If another farmer on a better grade of land, with the
same application of labor and capital, can produce 50
bushels of corn per acre, or its equivalent in other products,
there is an excess of 25 bushels. This excess is "rent,"
or "ground- rent." It is a free gift of nature. It has cost
nothing. It is sometimes called the "unearned increment." It goes to the land owner without any compensating return by him. It is this that gives land commercial value.
Now suppose a careful business man has money to
invest, and desires a safe and certain income from it.
After canvassing the market with care he finds a tract
of land for sale occupied by tenants, who pay rentals
of $1,500 a year. It can be purchased for $20,000. On
inquiry he finds the taxes, 2 per cent, are $400 a year.
There are other trifling expenses about highways and
enclosures and collecting rent. It will pay 5 per cent
or a little better on his investment. And he invests.
Is it not clear in this case that the gift of nature, ground-rent, has paid the tax, and without cost to the new owner?
Is it equally clear that this is an average case? I think
it is. For we must use the word "average" in applying
the natural laws of economics to our millions of citizens
and our millions of acres, each different from the others.
Our measuring rod may not fit the individual case with
accuracy; some will buy or sell a little above the economic
line; but an equal number will buy or sell a little below.
The purchaser of lands, consciously or unconsciously,
claims a rebate or discount of ground-rent value sufficient
to cover taxes and other common charges, so as to secure
the net income he expects, usually not less than the current interest rate. Is it not a fact that he must do so
or suffer a loss? The owners of land desiring to sell
recognize this as a natural law. They may demand what
they think they should receive; but purchasers finally
fix the price. Buyer or seller may be unconscious of a
discount of ground-rent value to cover taxes; but it is
there. The owner pays no tax: nature's gift, the excess
ground-rent, pays it, and on the average pays the owner
his expected return. The purchase of land is not the cause
of ground-rent, but net ground-rent is the incentive to
purchase.
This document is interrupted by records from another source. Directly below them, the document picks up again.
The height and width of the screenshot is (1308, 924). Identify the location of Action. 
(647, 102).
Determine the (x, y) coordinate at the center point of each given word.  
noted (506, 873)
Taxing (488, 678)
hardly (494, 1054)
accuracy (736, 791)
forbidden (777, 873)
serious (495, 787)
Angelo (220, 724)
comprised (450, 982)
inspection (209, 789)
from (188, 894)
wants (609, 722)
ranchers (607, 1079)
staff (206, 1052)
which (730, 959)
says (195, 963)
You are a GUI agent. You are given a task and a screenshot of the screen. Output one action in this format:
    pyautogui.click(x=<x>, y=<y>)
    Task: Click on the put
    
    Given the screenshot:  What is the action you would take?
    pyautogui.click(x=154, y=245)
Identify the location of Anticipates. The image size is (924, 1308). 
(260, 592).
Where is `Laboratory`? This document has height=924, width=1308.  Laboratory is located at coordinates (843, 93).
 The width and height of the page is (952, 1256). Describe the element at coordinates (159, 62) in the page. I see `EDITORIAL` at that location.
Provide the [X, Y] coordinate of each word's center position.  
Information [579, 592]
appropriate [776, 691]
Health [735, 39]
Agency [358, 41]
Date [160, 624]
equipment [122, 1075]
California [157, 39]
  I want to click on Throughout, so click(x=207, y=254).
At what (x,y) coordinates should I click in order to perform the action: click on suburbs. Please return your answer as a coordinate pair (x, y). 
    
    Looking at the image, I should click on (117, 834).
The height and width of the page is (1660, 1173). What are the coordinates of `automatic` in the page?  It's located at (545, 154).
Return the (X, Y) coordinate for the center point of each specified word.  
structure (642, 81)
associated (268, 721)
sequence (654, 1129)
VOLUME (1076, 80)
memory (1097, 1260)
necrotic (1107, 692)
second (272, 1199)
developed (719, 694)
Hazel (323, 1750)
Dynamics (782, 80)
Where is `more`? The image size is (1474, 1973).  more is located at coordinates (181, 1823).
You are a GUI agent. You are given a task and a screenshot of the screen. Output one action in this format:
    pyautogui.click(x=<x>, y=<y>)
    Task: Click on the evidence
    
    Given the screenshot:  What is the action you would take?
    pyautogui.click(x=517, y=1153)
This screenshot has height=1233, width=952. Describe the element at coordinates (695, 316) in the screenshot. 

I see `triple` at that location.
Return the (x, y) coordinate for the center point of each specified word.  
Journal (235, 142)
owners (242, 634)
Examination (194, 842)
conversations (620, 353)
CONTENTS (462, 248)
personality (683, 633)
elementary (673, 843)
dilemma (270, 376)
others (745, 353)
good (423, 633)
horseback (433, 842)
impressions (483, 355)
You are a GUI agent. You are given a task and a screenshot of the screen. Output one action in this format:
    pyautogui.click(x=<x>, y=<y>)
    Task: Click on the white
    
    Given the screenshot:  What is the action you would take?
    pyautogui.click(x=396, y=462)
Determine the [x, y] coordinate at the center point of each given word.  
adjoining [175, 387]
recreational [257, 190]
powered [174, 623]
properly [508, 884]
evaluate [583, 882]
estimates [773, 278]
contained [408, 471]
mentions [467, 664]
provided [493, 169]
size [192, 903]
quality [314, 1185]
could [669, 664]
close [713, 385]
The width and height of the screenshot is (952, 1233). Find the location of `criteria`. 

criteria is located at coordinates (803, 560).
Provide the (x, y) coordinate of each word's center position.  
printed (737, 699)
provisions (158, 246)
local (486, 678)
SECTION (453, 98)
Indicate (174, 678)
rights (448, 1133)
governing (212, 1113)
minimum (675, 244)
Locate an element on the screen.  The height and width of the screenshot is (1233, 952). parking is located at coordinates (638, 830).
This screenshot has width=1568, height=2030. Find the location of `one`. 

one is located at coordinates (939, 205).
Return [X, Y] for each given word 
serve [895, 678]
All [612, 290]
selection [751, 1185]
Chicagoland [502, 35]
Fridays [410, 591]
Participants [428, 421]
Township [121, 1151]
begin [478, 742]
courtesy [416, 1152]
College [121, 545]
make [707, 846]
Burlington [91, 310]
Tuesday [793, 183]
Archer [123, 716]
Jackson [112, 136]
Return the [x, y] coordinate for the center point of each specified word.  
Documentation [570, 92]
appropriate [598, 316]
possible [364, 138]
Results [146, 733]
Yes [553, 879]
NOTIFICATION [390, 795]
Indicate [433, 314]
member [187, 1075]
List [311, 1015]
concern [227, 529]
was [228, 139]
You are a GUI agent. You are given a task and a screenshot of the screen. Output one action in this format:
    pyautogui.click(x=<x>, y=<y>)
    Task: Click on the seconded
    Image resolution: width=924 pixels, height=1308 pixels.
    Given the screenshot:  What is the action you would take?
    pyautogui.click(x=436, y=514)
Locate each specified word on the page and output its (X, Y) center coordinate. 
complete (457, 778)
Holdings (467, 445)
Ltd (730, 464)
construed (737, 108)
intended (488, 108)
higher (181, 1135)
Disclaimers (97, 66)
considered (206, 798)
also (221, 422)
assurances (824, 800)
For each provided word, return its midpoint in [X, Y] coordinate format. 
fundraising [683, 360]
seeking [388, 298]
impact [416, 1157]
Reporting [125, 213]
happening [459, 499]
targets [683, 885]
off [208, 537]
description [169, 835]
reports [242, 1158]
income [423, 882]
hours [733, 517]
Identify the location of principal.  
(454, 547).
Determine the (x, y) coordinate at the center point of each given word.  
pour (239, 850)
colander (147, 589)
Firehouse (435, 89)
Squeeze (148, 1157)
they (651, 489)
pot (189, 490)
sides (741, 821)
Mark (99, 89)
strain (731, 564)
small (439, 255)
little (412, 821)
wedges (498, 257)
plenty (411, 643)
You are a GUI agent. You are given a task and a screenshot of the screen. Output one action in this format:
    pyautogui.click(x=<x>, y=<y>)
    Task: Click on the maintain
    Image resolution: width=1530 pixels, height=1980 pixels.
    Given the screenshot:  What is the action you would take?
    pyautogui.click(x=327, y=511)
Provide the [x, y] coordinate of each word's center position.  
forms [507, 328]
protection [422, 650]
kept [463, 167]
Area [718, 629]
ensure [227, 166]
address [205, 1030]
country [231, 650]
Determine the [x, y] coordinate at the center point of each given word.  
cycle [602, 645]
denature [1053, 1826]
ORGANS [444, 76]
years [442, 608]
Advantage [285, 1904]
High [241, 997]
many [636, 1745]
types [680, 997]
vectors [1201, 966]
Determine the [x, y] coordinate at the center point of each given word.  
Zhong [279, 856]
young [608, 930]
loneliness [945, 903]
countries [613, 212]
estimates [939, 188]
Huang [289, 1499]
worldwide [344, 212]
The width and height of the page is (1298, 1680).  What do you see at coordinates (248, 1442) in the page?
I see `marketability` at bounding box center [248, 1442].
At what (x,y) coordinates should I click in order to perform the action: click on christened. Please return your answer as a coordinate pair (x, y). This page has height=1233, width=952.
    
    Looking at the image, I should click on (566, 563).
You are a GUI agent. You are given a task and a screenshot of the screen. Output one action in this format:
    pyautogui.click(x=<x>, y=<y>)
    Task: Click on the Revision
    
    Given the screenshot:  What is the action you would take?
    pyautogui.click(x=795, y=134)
Marginal land is not purchased for use, but
for speculation, if at all.
The land owner pays no tax. He is not a producer.
He adds nothing to the wealth or well-being of society.
In spending his ground-rent he is only a consumer of goods
produced by others. If he makes a gift of his income he
only transfers it to other consumers. To tenants all
land is marginal, for the landowner takes all above the
margin, leaving the tenant only wages and interest.
But a building and its taxes are in a very different
economic category. A building is capital, a product of
human labor, as any student can explain. It produces
no economic rent, no gift of nature. While land is
subject, for value, only to demand, supply being constant
and without original cost; buildings are subject to the
law of supply and demand. Their value is primarily
based on cost of production, varied by many circumstances.
They are produced only in answer to demand.
If our careful business man should decide to invest
his $20,000 by erecting a business building in a suitable
location, his tenants must earn their living, and interest on
their capital. Then out of their occupations they must
pay annual "rent" to cover the following items:
Taxes on the building at 2 per cent, $400; repairs,
1 per cent, $200; insurance, $50; heating, $300; light
and water, $150; janitor service, $300; owner's time,
vacancies, etc., $200: risk and interest on investment,
7 per cent, $1,400; obsolescence, 2 l / 2 per cent, $500;
total, $3,500. The above is only a crude estimate.
These costs, unlike ground-rent, must be added to cost
of goods and services sold by the tenants. There is no
gift of nature here, no excess unearned income. But
the investor is a benefactor, adding to the assets and the
convenience of the community. Should he be taxed,
and the investor in a gift of nature go free of taxes?